Learning hierarchical attention for weakly-supervised chest X-ray abnormality localization and diagnosis

Overview

Hierarchical Attention Mining (HAM) for weakly-supervised abnormality localization

This is the official PyTorch implementation for the HAM method.

Paper | Model | Data

Learning hierarchical attention for weakly-supervised chest X-ray abnormality localization and diagnosis
by Xi Ouyang, Srikrishna Karanam, Ziyan Wu, Terrence Chen, Jiayu Huo, Xiang Sean Zhou, Qian Wang, Jie-Zhi Cheng

Teaser image

Abstract

We propose a new attention-driven weakly supervised algorithm comprising a hierarchical attention mining framework that unifies activation- and gradient-based visual attention in a holistic manner. On two largescale chest X-ray datasets (NIH Chest X-ray14 and CheXpert), it can achieve significant localization performance improvements over the current state of the art while also achieve competitive classification performance.

Release Notes

This repository is a faithful reimplementation of HAM in PyTorch, including all the training and evaluation codes on NIH Chest X-ray14 dataset. We also provide two trained models for this dataset. For CheXpert dataset, you can refer to the data preparation on NIH Chest X-ray14 dataset to implement the code.

Since images in CheXpert are annotated with labels only at image level, we invite a senior radiologist with 10+ years of experience to label the bounding boxes for 9 abnormalities. These annotations are also opensourced here, including 6099 bounding boxes for 2345 images. We hope that it can help the future researchers to better verify their methods.

Installation

Clone this repo.

git clone https://github.com/oyxhust/HAM.git
cd HAM/

We provide the CRF method in this code, which can help to refine the box annotations to close to the mask. It is not activated by default, but pydensecrf should be installed.

pip install cython
pip install git+https://github.com/lucasb-eyer/pydensecrf.git

This code requires PyTorch 1.1+ and python 3+. Please install Pytorch 1.1+ environment, and install dependencies (e.g., torchvision, visdom and PIL) by

pip install -r requirements.txt

Dataset Preparation

For NIH Chest X-ray14 or CheXpert, the datasets must be downloaded beforehand. Please download them on the respective webpages. In the case of NIH Chest X-ray14, we put a few sample images in this code repo.

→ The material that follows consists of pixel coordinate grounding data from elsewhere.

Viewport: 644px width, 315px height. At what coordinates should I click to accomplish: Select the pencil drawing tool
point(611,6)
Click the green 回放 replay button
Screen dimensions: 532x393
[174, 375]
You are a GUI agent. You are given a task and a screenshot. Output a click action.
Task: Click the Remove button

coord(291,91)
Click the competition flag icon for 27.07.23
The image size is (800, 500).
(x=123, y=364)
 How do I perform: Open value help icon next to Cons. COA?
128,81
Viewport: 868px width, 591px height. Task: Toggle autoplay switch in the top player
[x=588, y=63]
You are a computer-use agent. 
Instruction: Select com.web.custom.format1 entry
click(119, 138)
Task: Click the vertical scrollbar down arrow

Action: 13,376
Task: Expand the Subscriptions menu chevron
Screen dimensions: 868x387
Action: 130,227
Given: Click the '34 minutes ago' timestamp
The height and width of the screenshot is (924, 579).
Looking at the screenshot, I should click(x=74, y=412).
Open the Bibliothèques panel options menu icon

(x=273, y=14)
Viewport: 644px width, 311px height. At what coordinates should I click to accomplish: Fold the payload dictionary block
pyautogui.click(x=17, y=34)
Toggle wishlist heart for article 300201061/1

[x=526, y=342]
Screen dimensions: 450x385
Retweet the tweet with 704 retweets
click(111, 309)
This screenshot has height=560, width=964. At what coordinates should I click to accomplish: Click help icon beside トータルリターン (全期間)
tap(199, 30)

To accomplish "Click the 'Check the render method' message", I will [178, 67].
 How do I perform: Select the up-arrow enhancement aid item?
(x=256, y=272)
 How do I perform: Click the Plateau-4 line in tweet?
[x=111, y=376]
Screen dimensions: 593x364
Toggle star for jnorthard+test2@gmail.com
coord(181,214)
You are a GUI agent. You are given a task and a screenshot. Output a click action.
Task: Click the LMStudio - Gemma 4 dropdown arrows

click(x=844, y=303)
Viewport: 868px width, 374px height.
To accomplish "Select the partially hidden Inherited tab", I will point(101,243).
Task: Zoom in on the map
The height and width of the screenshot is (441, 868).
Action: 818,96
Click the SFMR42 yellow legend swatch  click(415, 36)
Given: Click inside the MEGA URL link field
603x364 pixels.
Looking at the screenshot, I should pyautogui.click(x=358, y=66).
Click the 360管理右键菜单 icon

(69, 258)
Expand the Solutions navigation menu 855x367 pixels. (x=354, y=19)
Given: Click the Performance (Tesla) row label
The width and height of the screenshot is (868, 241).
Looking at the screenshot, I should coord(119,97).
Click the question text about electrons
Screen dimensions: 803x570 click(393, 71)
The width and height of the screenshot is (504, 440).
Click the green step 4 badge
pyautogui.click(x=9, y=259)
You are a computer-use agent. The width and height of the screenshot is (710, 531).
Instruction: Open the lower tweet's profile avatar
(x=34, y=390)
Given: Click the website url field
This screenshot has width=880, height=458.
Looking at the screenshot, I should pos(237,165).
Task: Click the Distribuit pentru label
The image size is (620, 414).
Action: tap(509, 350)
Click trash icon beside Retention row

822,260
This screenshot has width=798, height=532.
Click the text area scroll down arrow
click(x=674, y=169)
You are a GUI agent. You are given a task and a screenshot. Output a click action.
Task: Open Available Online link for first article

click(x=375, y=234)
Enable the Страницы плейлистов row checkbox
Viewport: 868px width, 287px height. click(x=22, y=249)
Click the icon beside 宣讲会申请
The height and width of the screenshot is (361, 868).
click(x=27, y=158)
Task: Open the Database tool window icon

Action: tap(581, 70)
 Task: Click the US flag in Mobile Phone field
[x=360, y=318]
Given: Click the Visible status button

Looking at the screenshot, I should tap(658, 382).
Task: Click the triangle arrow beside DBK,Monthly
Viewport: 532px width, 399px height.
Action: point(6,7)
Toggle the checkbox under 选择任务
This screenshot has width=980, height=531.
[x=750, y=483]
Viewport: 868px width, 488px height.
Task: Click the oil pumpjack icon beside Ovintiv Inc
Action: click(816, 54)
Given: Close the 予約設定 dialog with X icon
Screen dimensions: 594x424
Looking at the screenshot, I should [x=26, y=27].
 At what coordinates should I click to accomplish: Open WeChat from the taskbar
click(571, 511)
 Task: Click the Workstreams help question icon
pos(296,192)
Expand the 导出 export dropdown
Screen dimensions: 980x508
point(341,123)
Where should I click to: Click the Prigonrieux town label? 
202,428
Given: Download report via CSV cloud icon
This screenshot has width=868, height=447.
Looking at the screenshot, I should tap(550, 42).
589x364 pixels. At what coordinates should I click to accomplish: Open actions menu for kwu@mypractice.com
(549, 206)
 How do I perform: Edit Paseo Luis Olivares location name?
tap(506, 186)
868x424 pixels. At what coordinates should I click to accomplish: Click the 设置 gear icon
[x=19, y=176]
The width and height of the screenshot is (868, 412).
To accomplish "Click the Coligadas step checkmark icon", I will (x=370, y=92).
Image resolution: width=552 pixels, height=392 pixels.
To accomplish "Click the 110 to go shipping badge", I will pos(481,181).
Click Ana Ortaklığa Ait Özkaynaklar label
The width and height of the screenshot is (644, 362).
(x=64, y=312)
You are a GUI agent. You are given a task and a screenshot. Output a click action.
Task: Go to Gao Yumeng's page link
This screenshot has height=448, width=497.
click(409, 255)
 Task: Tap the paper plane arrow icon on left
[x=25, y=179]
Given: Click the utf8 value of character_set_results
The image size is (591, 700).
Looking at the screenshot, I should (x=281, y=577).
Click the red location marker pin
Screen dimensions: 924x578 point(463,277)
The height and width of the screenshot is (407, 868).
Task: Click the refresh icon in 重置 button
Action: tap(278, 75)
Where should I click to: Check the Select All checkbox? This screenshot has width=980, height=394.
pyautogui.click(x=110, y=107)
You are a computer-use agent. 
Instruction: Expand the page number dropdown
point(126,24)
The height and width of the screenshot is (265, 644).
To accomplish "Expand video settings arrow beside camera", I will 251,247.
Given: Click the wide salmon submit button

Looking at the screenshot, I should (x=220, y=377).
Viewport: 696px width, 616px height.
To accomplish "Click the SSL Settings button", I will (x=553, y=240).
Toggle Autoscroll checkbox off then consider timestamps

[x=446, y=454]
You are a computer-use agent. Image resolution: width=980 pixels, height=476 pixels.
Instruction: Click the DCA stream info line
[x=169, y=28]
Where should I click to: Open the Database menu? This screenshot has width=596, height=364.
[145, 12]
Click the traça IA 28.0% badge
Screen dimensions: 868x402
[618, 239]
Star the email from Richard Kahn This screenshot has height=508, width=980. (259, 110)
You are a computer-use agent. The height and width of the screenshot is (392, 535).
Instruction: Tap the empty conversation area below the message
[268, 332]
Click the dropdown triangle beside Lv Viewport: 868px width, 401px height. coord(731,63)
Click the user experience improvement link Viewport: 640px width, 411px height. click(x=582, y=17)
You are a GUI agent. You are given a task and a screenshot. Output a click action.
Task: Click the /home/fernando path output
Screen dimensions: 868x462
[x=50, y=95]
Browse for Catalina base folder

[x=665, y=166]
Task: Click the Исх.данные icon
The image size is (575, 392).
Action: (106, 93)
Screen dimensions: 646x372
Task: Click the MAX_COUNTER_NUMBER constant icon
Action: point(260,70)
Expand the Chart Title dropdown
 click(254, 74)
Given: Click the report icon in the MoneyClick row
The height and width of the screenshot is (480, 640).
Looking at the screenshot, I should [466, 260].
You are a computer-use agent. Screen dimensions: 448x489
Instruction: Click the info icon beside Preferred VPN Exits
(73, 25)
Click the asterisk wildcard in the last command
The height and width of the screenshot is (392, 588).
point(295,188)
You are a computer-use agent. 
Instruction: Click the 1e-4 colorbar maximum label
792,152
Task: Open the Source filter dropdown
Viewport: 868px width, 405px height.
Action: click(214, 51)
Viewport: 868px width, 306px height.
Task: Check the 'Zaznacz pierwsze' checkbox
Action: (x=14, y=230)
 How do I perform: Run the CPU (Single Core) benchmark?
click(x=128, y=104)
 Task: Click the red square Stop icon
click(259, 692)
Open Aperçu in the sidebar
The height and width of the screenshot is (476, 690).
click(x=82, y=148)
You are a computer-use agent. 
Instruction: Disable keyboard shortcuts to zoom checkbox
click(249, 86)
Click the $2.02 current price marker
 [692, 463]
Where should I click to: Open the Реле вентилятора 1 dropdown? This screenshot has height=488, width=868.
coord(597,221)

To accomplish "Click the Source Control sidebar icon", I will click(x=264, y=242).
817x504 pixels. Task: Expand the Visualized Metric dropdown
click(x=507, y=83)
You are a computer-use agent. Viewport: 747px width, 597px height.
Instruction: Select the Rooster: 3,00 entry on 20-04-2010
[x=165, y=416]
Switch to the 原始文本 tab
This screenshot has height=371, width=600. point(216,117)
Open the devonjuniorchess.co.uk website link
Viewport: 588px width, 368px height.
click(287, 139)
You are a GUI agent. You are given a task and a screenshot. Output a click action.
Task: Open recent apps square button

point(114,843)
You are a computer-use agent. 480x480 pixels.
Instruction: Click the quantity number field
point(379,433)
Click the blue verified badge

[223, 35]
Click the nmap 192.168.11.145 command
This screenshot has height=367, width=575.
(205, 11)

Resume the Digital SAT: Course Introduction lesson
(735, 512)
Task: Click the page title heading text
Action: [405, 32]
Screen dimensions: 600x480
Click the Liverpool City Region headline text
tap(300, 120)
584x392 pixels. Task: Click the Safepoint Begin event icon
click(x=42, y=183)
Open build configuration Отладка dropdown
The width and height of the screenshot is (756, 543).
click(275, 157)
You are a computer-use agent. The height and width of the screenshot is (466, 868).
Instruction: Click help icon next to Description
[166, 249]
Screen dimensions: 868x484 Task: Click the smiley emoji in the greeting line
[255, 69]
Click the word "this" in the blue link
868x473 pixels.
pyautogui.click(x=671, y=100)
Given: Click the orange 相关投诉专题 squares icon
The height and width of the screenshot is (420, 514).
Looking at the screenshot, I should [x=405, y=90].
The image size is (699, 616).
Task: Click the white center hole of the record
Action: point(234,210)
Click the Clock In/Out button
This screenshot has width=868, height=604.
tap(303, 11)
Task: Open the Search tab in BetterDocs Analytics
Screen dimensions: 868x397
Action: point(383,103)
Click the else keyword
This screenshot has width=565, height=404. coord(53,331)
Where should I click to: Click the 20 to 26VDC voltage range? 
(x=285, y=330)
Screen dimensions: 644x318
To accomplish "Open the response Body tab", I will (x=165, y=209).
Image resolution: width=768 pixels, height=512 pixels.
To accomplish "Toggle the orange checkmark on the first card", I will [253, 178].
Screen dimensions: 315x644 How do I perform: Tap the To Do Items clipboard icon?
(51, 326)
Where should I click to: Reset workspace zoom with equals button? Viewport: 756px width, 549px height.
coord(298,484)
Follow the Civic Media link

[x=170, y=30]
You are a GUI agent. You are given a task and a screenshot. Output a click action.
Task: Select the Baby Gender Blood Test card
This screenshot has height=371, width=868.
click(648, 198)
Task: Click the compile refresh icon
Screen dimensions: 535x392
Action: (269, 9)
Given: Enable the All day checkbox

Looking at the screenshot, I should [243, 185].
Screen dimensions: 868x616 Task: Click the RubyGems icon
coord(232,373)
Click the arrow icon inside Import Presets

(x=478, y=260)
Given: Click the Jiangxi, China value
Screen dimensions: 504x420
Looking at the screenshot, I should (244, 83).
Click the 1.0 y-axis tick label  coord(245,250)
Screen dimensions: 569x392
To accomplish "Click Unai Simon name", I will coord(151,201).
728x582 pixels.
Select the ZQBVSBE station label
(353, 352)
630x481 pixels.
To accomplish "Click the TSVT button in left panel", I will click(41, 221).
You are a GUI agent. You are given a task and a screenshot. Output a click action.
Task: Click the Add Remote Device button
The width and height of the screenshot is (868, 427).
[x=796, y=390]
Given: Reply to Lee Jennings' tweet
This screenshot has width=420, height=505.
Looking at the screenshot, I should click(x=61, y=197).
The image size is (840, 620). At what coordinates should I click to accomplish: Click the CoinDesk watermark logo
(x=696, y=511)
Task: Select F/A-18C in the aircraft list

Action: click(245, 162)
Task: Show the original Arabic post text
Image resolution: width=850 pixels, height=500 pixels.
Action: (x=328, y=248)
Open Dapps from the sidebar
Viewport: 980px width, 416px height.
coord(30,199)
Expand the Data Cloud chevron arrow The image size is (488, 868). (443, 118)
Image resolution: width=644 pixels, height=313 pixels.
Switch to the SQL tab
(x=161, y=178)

Preparing NIH Chest X-ray14 Dataset. The dataset can be downloaded here (also could be downloaded from Kaggle Challenge). In particular, you will need to download “images_001.tar.gz", “images_002.tar.gz", ..., and "images_012.tar.gz". All these files will be decompressed into a images folder. The images and labels should be arranged in the same directory structure as datasets/NIHChestXray14/. The folder structure should be as follows:

├── datasets
│   ├── NIHChestXray14
│   │    ├── images
│   │    │    ├── 00000001_000.png
│   │    │    ├── 00000001_001.png
│   │    │    ├── 00000001_002.png
│   │    │    ├── ...
│   │    ├── Annotations
│   │    │    ├── BBoxes.json
│   │    │    └── Tags.json
│   │    ├── ImageSets
│   │    │    ├── bbox
│   │    │    └── Main

BBoxes.json is a dictionary to store the bounding boxes for abnormality localization in this dataset. Tags.json is a dictionary of the image-level labels for all the images. These json files are generated from the original dataset files for better input to our models. ImageSets contains data split files of the training, validation and testing in different settings.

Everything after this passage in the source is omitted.